As a long-term investor, the slump in the Canadian markets of late has made the smile on face a few inches wider. Companies that have been on my watch list for years are finally starting to reach reasonable prices as short-term traders drive the market down with their worries about a Greek default, rising interest rates in the US, the permanently low price of oil…and any other issues used as justifications when markets move. Instead of freaking out, I’ll keep calmly buying shares in great companies that have a history of raising their dividends over time.
Coincidently, over the last three weeks, I established two-thirds of a position in Canadian Utilities Ltd.

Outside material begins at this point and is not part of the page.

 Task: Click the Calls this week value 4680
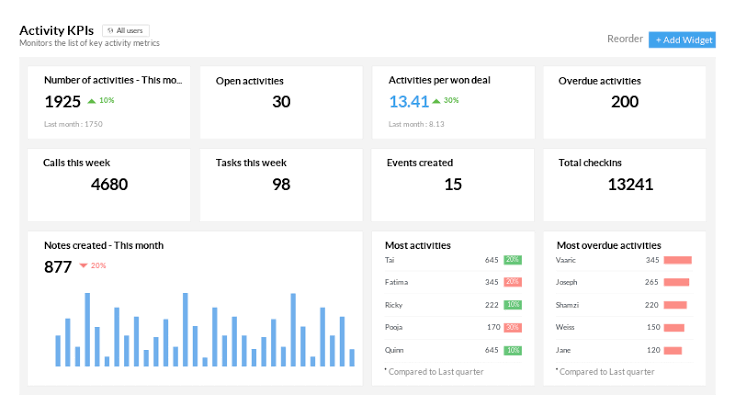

What attracted me to this company? Glad you asked!
- A history of raising its dividends yearly since 1972
- An attractive entry yield of 3.3%
- A dividend raise earlier this year of 10.3%
- An attractive entry point with P/E(trailing) of 15.4X and the stock trading at a 52-week-low
- A strong balance sheet (A/Stable rated) and a relatively low payout ratio of less than 60%
- The consistent cash flows generated by the majority of its sales in regulated industries.
It’s not often that great businesses go on sale, so I felt obligated to stock up. This means there’s almost no chance I’ll be able to complete my portfolio transformation by the end of June (Q2), but I should still have it wrapped up come September (Q3). Here’s hoping the market continues to plunge so that I can pick up more shares of great companies on the cheap.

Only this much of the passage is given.